» What is needed
Line by line, transcribe the records exactly.

» Information supplied
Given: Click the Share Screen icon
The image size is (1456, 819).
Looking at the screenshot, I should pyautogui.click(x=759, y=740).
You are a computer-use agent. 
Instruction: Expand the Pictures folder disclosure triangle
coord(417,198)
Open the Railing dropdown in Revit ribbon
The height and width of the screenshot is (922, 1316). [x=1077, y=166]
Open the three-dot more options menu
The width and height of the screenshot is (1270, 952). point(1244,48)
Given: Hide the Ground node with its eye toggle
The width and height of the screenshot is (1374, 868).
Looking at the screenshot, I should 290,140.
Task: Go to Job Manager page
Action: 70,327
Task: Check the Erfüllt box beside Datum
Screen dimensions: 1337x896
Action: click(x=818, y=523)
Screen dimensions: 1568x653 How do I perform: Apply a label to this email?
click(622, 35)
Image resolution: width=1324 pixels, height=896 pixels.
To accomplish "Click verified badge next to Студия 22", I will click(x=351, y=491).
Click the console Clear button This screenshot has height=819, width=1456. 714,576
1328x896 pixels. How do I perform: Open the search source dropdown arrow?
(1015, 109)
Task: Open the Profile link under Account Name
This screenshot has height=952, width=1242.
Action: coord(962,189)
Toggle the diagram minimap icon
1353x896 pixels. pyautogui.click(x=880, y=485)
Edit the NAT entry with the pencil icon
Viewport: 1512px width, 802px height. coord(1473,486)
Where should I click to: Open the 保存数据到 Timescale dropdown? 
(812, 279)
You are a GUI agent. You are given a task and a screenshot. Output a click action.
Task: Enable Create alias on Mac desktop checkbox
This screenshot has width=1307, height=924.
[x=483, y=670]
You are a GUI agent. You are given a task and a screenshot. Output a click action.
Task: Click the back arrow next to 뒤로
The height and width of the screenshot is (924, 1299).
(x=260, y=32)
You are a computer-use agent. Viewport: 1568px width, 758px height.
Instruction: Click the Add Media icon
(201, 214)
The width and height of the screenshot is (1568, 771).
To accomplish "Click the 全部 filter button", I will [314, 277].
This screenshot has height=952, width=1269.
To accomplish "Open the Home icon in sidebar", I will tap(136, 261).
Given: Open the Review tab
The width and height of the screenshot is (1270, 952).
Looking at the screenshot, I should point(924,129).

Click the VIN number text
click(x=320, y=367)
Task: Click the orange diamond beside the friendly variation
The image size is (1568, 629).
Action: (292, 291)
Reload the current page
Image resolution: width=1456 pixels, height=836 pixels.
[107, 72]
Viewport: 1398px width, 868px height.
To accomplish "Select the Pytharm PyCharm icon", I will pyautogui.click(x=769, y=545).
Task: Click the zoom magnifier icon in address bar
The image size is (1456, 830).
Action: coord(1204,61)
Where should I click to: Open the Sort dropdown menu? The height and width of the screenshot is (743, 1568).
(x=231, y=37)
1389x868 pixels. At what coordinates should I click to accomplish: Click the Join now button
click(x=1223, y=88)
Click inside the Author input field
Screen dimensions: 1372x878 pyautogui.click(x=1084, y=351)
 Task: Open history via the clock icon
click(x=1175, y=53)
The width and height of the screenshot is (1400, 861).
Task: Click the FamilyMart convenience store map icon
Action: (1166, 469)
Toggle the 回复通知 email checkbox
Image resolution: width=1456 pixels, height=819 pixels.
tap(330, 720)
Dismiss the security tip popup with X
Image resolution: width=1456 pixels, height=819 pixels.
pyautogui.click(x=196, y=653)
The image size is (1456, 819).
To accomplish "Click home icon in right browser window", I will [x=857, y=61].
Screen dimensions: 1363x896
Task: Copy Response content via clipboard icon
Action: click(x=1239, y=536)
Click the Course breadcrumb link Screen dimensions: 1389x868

» Your solution
Given: Click the Share Screen icon
The image size is (1456, 819).
Looking at the screenshot, I should pyautogui.click(x=759, y=740).
You are a computer-use agent. 
Instruction: Expand the Pictures folder disclosure triangle
coord(417,198)
Open the Railing dropdown in Revit ribbon
The height and width of the screenshot is (922, 1316). [x=1077, y=166]
Open the three-dot more options menu
The width and height of the screenshot is (1270, 952). point(1244,48)
Given: Hide the Ground node with its eye toggle
The width and height of the screenshot is (1374, 868).
Looking at the screenshot, I should 290,140.
Task: Go to Job Manager page
Action: 70,327
Task: Check the Erfüllt box beside Datum
Screen dimensions: 1337x896
Action: click(x=818, y=523)
Screen dimensions: 1568x653 How do I perform: Apply a label to this email?
click(622, 35)
Image resolution: width=1324 pixels, height=896 pixels.
To accomplish "Click verified badge next to Студия 22", I will click(x=351, y=491).
Click the console Clear button This screenshot has height=819, width=1456. 714,576
1328x896 pixels. How do I perform: Open the search source dropdown arrow?
(1015, 109)
Task: Open the Profile link under Account Name
This screenshot has height=952, width=1242.
Action: coord(962,189)
Toggle the diagram minimap icon
1353x896 pixels. pyautogui.click(x=880, y=485)
Edit the NAT entry with the pencil icon
Viewport: 1512px width, 802px height. coord(1473,486)
Where should I click to: Open the 保存数据到 Timescale dropdown? 
(812, 279)
You are a GUI agent. You are given a task and a screenshot. Output a click action.
Task: Enable Create alias on Mac desktop checkbox
This screenshot has width=1307, height=924.
[x=483, y=670]
You are a GUI agent. You are given a task and a screenshot. Output a click action.
Task: Click the back arrow next to 뒤로
The height and width of the screenshot is (924, 1299).
(x=260, y=32)
You are a computer-use agent. Viewport: 1568px width, 758px height.
Instruction: Click the Add Media icon
(201, 214)
The width and height of the screenshot is (1568, 771).
To accomplish "Click the 全部 filter button", I will [314, 277].
This screenshot has height=952, width=1269.
To accomplish "Open the Home icon in sidebar", I will tap(136, 261).
Given: Open the Review tab
The width and height of the screenshot is (1270, 952).
Looking at the screenshot, I should point(924,129).

Click the VIN number text
click(x=320, y=367)
Task: Click the orange diamond beside the friendly variation
The image size is (1568, 629).
Action: (292, 291)
Reload the current page
Image resolution: width=1456 pixels, height=836 pixels.
[107, 72]
Viewport: 1398px width, 868px height.
To accomplish "Select the Pytharm PyCharm icon", I will pyautogui.click(x=769, y=545).
Task: Click the zoom magnifier icon in address bar
The image size is (1456, 830).
Action: coord(1204,61)
Where should I click to: Open the Sort dropdown menu? The height and width of the screenshot is (743, 1568).
(x=231, y=37)
1389x868 pixels. At what coordinates should I click to accomplish: Click the Join now button
click(x=1223, y=88)
Click inside the Author input field
Screen dimensions: 1372x878 pyautogui.click(x=1084, y=351)
 Task: Open history via the clock icon
click(x=1175, y=53)
The width and height of the screenshot is (1400, 861).
Task: Click the FamilyMart convenience store map icon
Action: (1166, 469)
Toggle the 回复通知 email checkbox
Image resolution: width=1456 pixels, height=819 pixels.
tap(330, 720)
Dismiss the security tip popup with X
Image resolution: width=1456 pixels, height=819 pixels.
pyautogui.click(x=196, y=653)
The image size is (1456, 819).
To accomplish "Click home icon in right browser window", I will [x=857, y=61].
Screen dimensions: 1363x896
Task: Copy Response content via clipboard icon
Action: click(x=1239, y=536)
Click the Course breadcrumb link Screen dimensions: 1389x868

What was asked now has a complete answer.